Common Questions Answered

How does Qwen3-Coder-Next perform on security vulnerability detection and repair?

The model demonstrated exceptional performance on SecCodeBench, achieving a 61.2% success rate in code generation scenarios that involve vulnerability repair. Notably, it maintained high scores even without explicit security hints, suggesting an inherent understanding of potential security pitfalls developed during its 800k-task agentic training phase.

What makes Qwen3-Coder-Next unique in terms of performance and architecture?

Qwen3-Coder-Next features an ultra-sparse architecture that claims to deliver 10× throughput compared to systems like Claude-Opus-4.5. The model is designed for repository-wide tasks and represents Alibaba's continued effort to create open-source AI models that can compete with or exceed proprietary systems.

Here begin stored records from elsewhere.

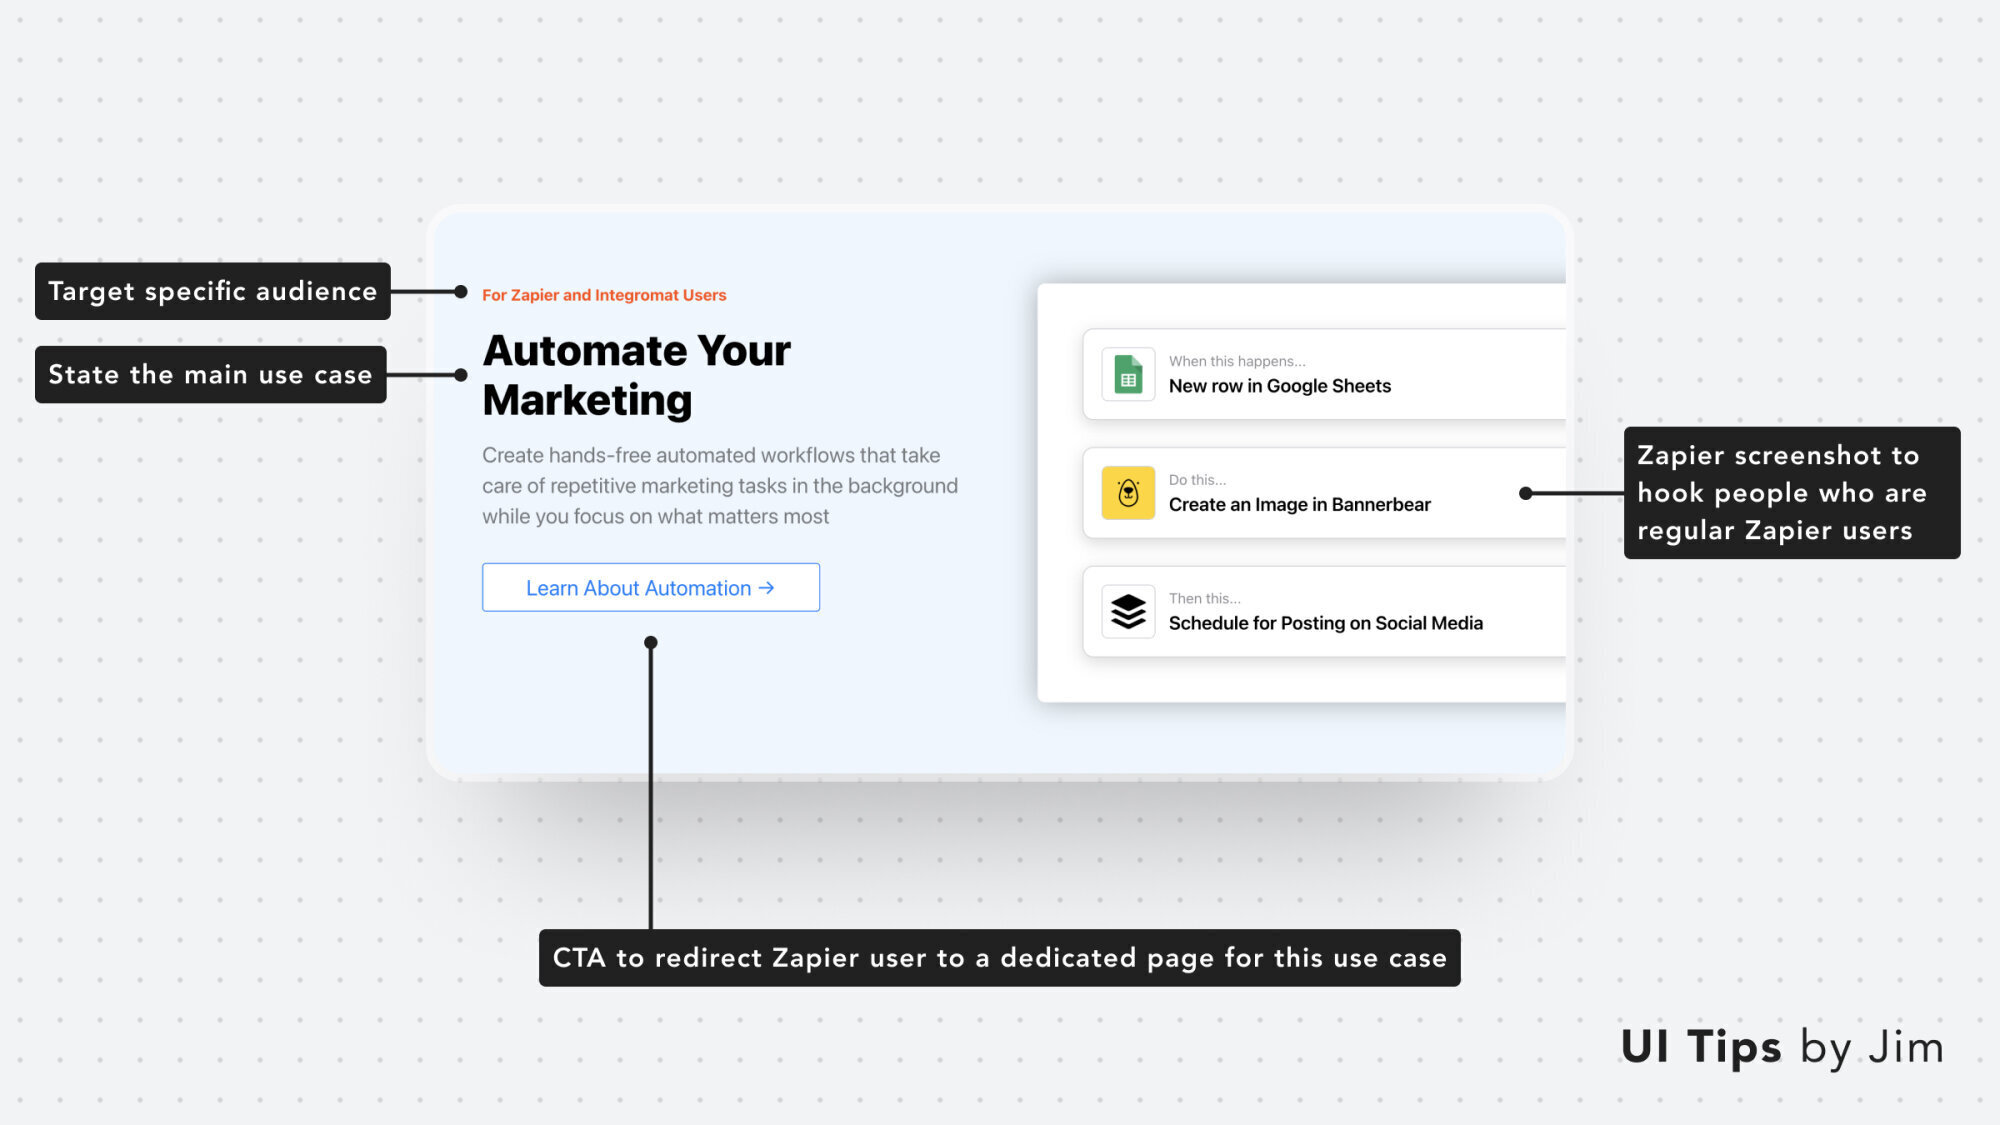Click the Target specific audience annotation
Image resolution: width=2000 pixels, height=1125 pixels.
tap(212, 291)
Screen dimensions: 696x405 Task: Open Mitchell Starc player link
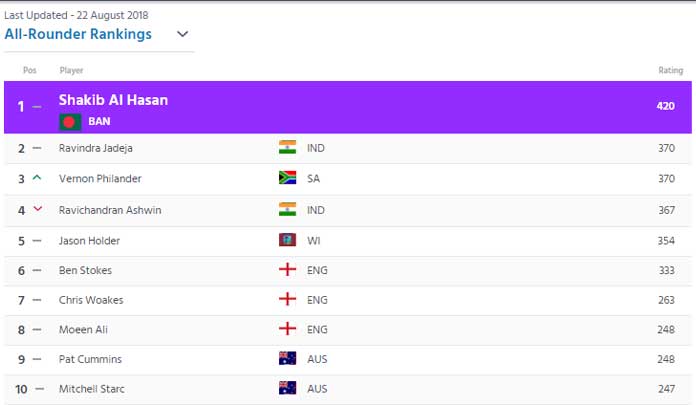tap(91, 389)
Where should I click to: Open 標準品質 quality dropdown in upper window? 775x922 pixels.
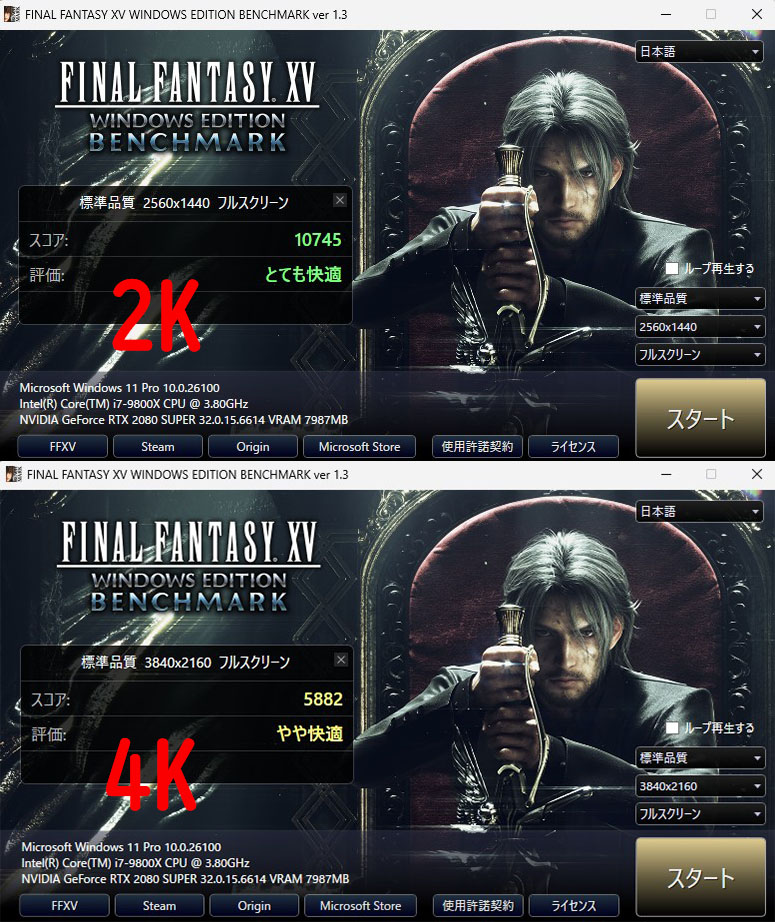point(700,299)
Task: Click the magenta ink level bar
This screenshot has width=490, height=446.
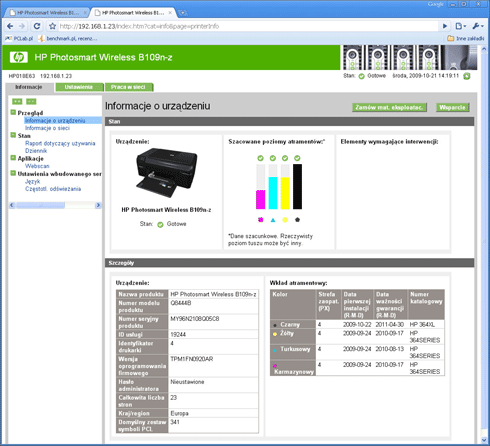Action: 260,199
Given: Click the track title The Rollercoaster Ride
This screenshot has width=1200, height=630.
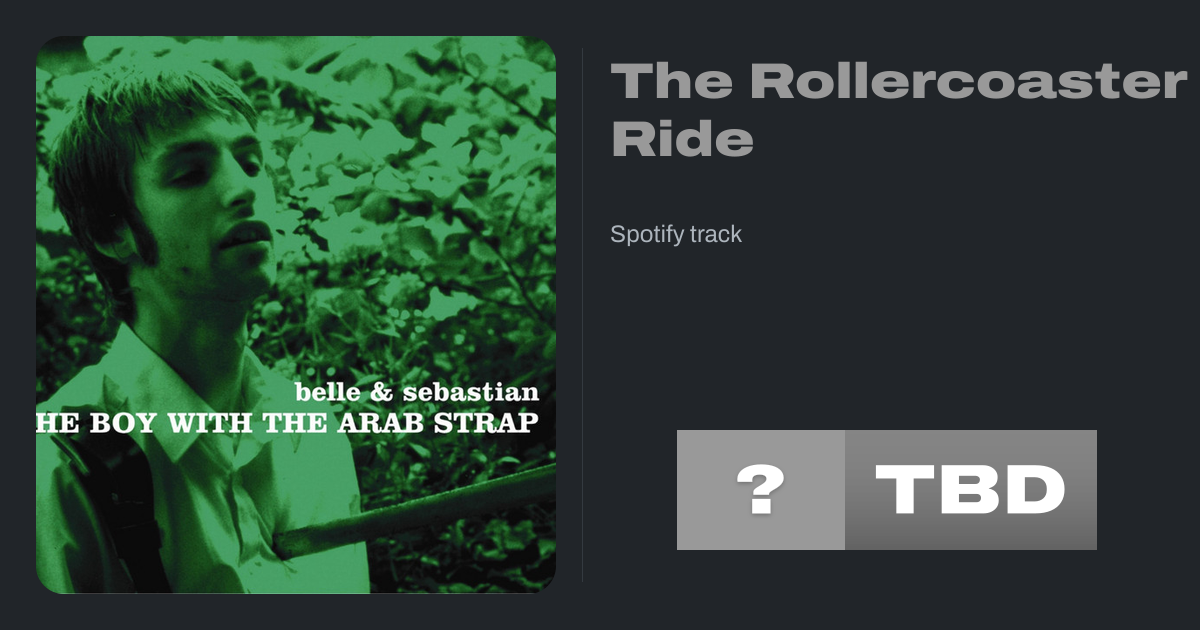Looking at the screenshot, I should [x=898, y=109].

What is significant about the model's multilingual security evaluations?

The model demonstrated robust performance across multilingual security evaluations, indicating its ability to detect and repair vulnerabilities across different programming languages. This multilingual capability suggests a sophisticated understanding of code security that transcends language-specific boundaries.